00:00
Hi everyone. My name is Kaycee Lai, vice president of AI at Pure Storage. Really excited to have in the studio with me today, Jacob Lieberman from NVIDIA. Jacob. Very, very nice to see you again. Thank you. Yes.
00:14
Would you mind telling us a little bit about yourself and what you do in the video? Yeah. So my name is Jacob Lieberman, and I'm a director of enterprise product at NVIDIA. And a new initiative we have called the AI Data Platform.
00:27
Very cool, very exciting. Well, Jacob, the first thing I want to talk about is I think everyone, when they think I, they think the coolest copilots ride, the biggest, baddest models. And they often forget about data.
00:38
And so I love to kind of talk to you about that. Why do you think data matters for AI? What's your perspective? Well, this is one of my favorite subjects, Kaycee. So yeah, there's been this massive rush of enthusiasm
00:50
around gen AI and all of its capabilities. But somewhere in the midst of all that, we lost sight of the fact that data is still king. So whether you're training a model, fine tuning a model, or retrieving a additional context
01:06
through RAG to inform your LM generations, you need secure access to high quality data. Basically, you don't want the garbage in garbage out problem, right? Crazy hallucinations. Right? Yes, that's still true. All right. Right. Well, then.
01:21
And in addition to that, I think the performance also matters, right?
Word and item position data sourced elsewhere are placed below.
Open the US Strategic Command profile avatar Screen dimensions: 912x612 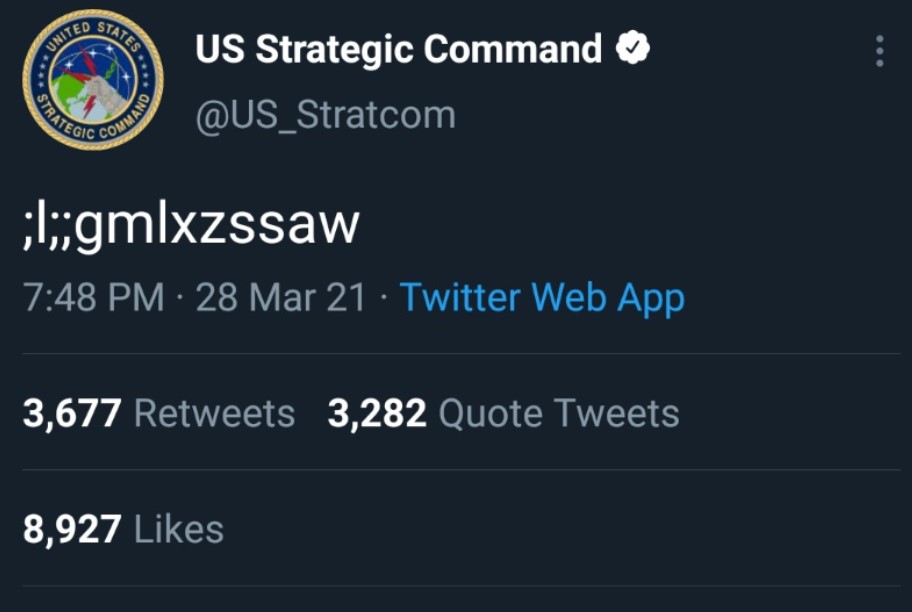[x=92, y=82]
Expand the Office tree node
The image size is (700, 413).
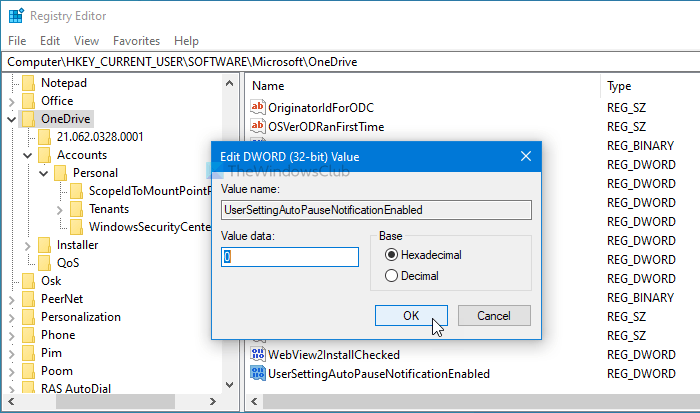tap(11, 100)
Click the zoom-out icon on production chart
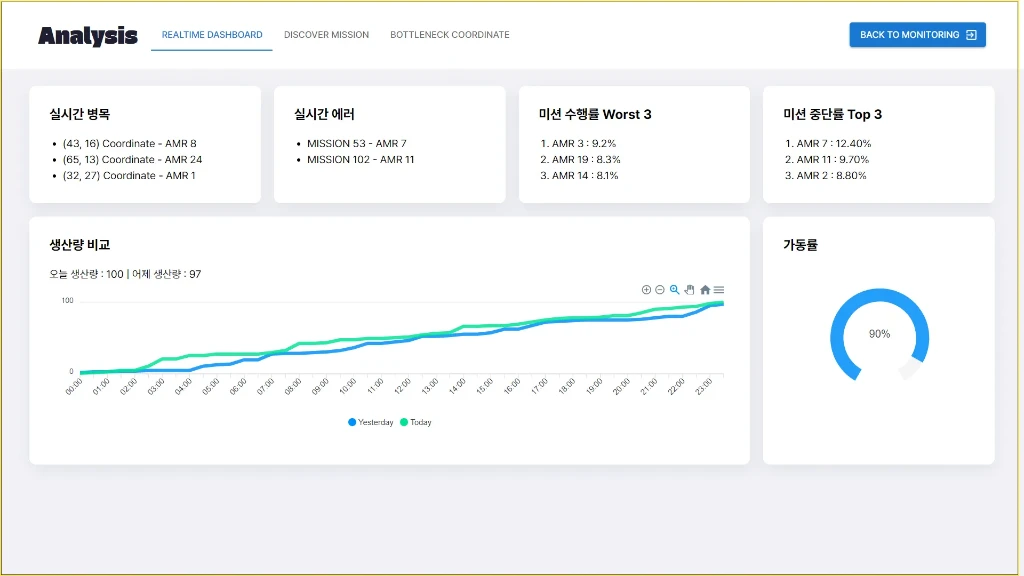 (x=659, y=290)
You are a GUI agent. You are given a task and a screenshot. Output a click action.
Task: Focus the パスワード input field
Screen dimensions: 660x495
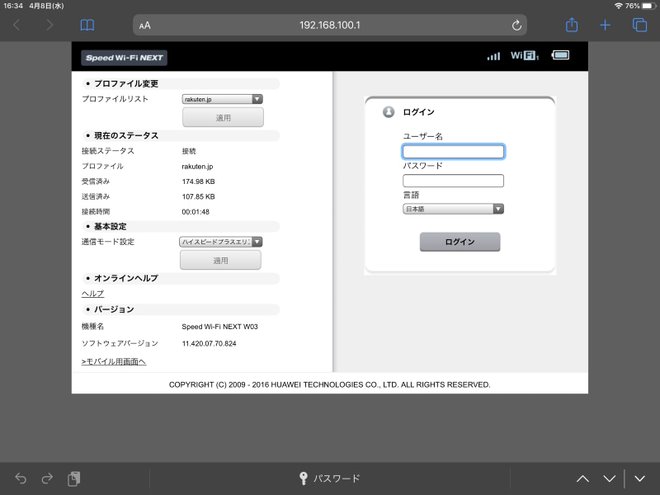(453, 181)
Because you need to make sure the data gets the GPUs quickly enough so that where you don't have idle GPUs. Nobody likes that. Right. So without GPUs it's really not possible
01:36
to prepare data for AI at scale and to keep up with the velocity of the data, the rate that the data changes and the rate that the data grows. So that's number one. Number two you know building these pipelines to make data
01:52
AI ready are complex. And they have many stages. And there's many handoffs between the different personas and users of the data. And at any moment during any one of those handoffs somebody could drop the ball totally.
02:06
Yeah, I think I think I see this as probably one of the biggest challenges that's getting in the way from an AI inference perspective. You know, up to now, most of the workloads has been training. And so people have been really focused on that. But now it's going to shift where most of the time,
02:22
effort and money is actually all going to be focus on inference. And so the reason why that's interesting is because what you just said, the minute you get to inference, right, you can only get good inference and good consumption if the data is actually AI ready. Well, there's many challenges. I mean, first of all,
02:39
data enterprise data is unstructured. 90% of the data that an enterprise requires is unstructured in nature. And there's many modalities video, audio, text, PDFs with graphics, images, presentation, spreadsheets combine those things.
02:59
It becomes quite challenging to really extract insight from the data, right? Well, if you can't even get the data to be AI ready, you're not getting any insights, right? Right. I think that's that's definitely key. And so I think that's
03:11
why like we're very excited in terms of what we're doing at Pure Storage. We announced at GTC last week the introduction of a new product called Pure Storage Data Stream, where we are specifically focused on this challenge. So first part that Data Stream is going to do is address that specific area. So that way you get one workflow, one product that's going to automate
03:35
the entire process to actually generate data sets for AI in minutes. Second thing we're going to do is we're going to make sure it's super easy to consume the output. Put some governance around them. Right. What they should use, what they should not use,
03:51
who can see who can not see those types of things should be in there. And then third is we're entering an age where we have agents, right. Agents are part of our digital workforce. So you have to now think about how agents are going to consume. I think these are very, very important capabilities in data stream,
04:07
right, to accelerate and simplify the process of making data AI ready. Right. So you can think about Pure Storage as really taking an active role to to be there for the, for the customer for every step of their AI journey. And what I love about it is that it's all centered
04:24
around the data, which is really the core competency. The Pure Storage is protecting that data, and then it builds on top of that. But the data is always at the core. Jacob, it was a pleasure having you in the studio. Yeah. Thank you. Thank you so much for doing this.
04:39
I really enjoyed it. Had a blast. Yeah. Me too.